Oh My!Your wit! The Algonquin Round Table would have been simply green with envy!

Um, well in this case, it’s not Mom’s money, in a variety of senses, but mainly because she is dead and doesn’t own anything. So it’s a question of what will be done with something of value. And in this case the law says that rr’s sister is actually entitled to a third of that value. If the conflict were being discussed anthumously, your enbafflement would be justified.

A bit off-topic, but the title link to this thread on the front page says How can I screw my sister…

I was disappointed.

:smack: So you really don’t think that calling her a liar would be the surest way to make sure she wouldn’t listen to you?

Skepticism is great, but it’s not a very good conversational skill. Sure, it’s good to evaluate what was said. But actually telling someone you don’t believe them rarely works.

I’m far more surprised that no one directly called her on the motivation of “revenge,” something I’ll get into below.

This is silly. The idea that you should disregard what someone you love wants just because they are dead is ridiculous. How can you say you loved them if you only did what they wanted because you were afraid they’d hate you otherwise? It’s when they are not around where you can show your true love.

All this crap about happiness is beside the point. Happiness is a luxury when you’ve dealt with everything else. You can’t truly be happy if you feel you did something immoral to get that way. It will always tug at you until you find resolution of some sort.

While I’m not one for revenge, as it’s a horrible motivation, you went further than discouraging that. Revenge is wrong, but trying her best to do what her mother actually wanted? That’s not only fine, it’s quite noble. And I would propose that she shall feel a lot happier with herself knowing she’s tried everything in her power to do what her mother wanted.

That said, I would never encourage the OP to cross the line into immorality. The old saying is true: two wrongs don’t make a right. And, anyways, the whole idea of doing it out of an ethical obligation goes out the window if you don’t go about it ethically.

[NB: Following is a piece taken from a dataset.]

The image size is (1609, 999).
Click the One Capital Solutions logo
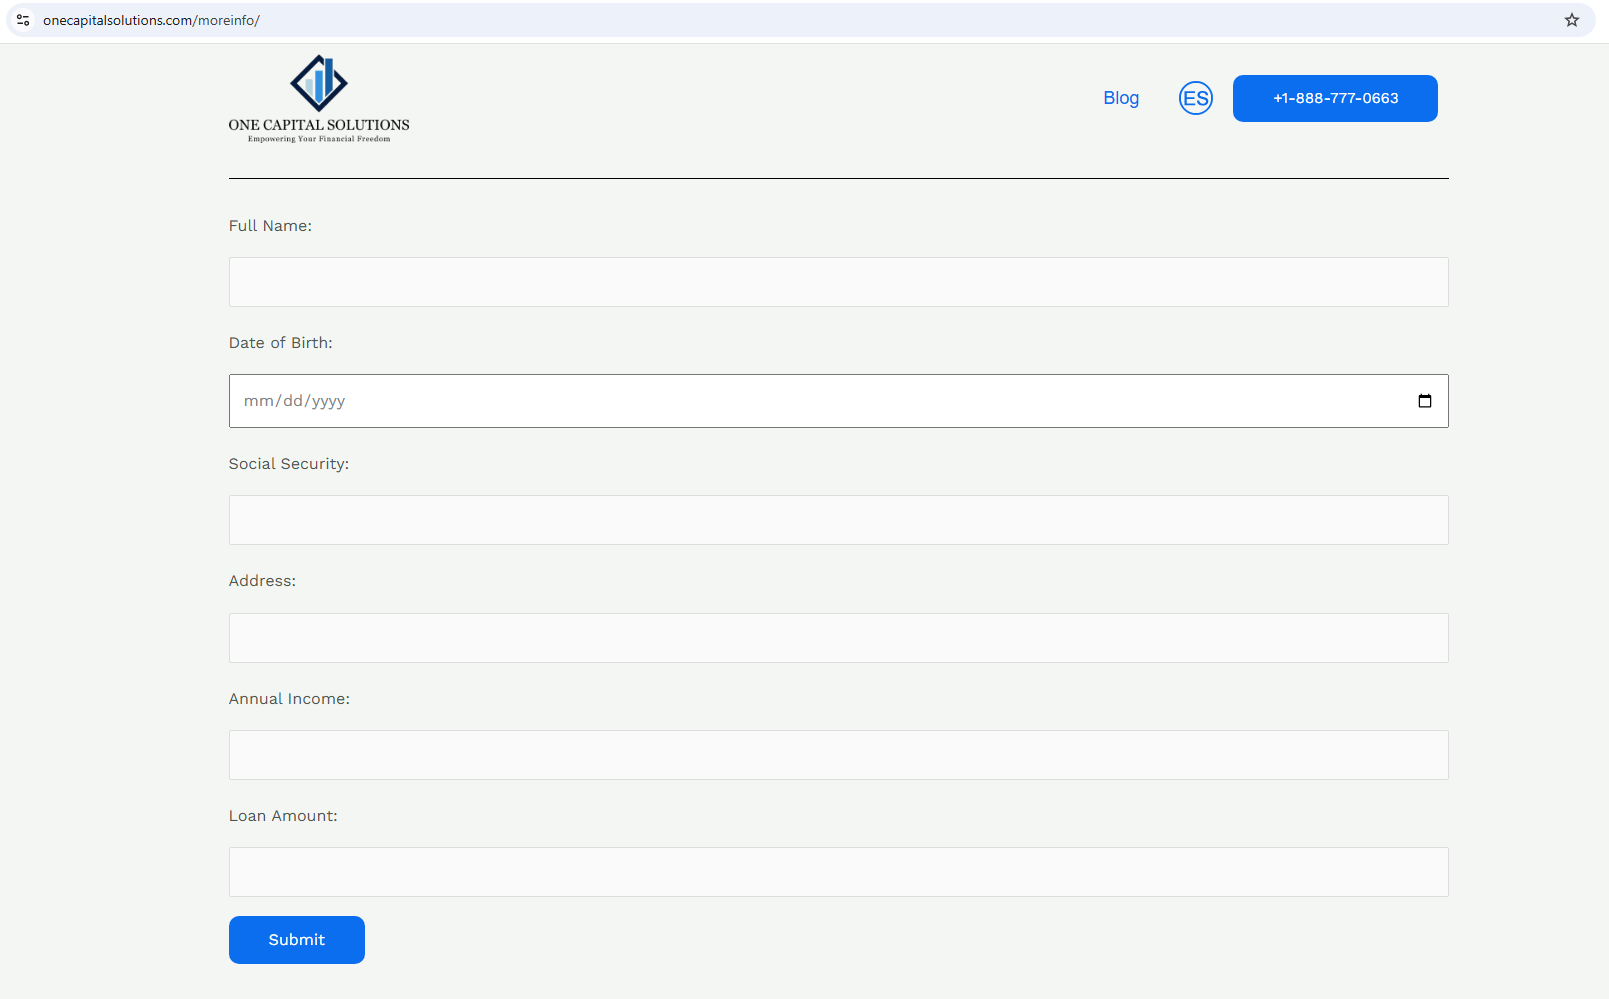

Pity that her mother set her up with a legally-impossible task then, eh? The sole person who could have made that goal a reality, the mother, failed to do so.

That’s why she needs to let this go. If her mom was that set on excluding one of her daughters from any inheritance, she could have spent a couple hundred bucks, at most, at getting a lawyer or paralegal to help her in writing up a proper will - or learning (for whatever legal reason, depending on state laws) how hard it might be to disinherit one of your offspring. Instead, her mom apparently* didn’t do that and screwed her “favored” daughter out of tens of thousands of dollars in depreciation on the home and the share that will be going to the unfavored daughter.

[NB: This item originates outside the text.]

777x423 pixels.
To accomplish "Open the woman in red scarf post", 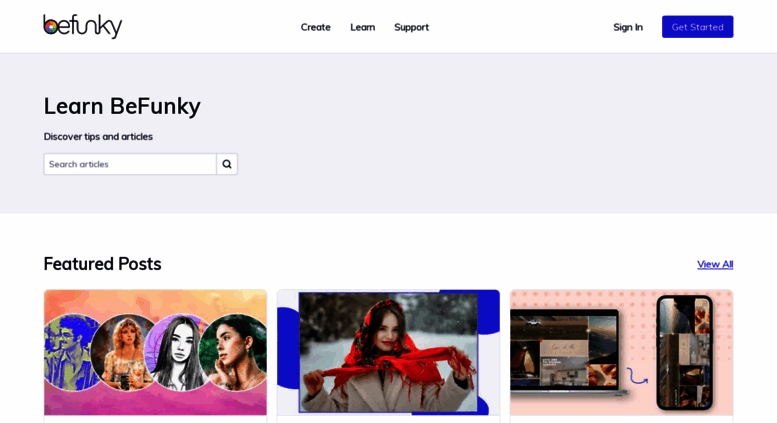I will point(388,353).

*Assumptions, since the original poster is short on real details and long on vitriol.

These situations always baffle me a little. I understand everyone may be suspicious of motivations, and have misplaced anger and old resentments, families are complicated things, to be sure.

But how can anyone not see their anger should be placed on the dead parent who didn’t produce a will, or went around blabbing, what they wanted, without having done so, to only part of the family. The truth could not be clearer that they created the mess and deserve the blame. So I’d advise you to either keep your anger and resentment directed at them, or let it go.

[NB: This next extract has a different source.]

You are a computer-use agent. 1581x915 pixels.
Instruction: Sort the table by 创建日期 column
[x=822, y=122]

As for the years of caregiving, another source of deep, stewing resentment, it seems, people need to be reminded to embrace their choices from time to time, I believe. No one takes on caregiving, long term, to outshine a sibling, or live rent free.

You take on caregiving because of who you are. Period. No one owes you anything, for doing so. You chose it. Reminding yourself of that, with help to keep you from having misplaced resentments. No one is obligated to support your choices. It’s nice, and kind, if they do, but they are not obligated by your choice, to do so.

Everything you’re ever going to be, you’re currently in the process of becoming. If you choose this course, (trying to screw her over, in retaliation for, her screwing you over), you may wish to look hard at what it is you’ll be ‘becoming’ as a result.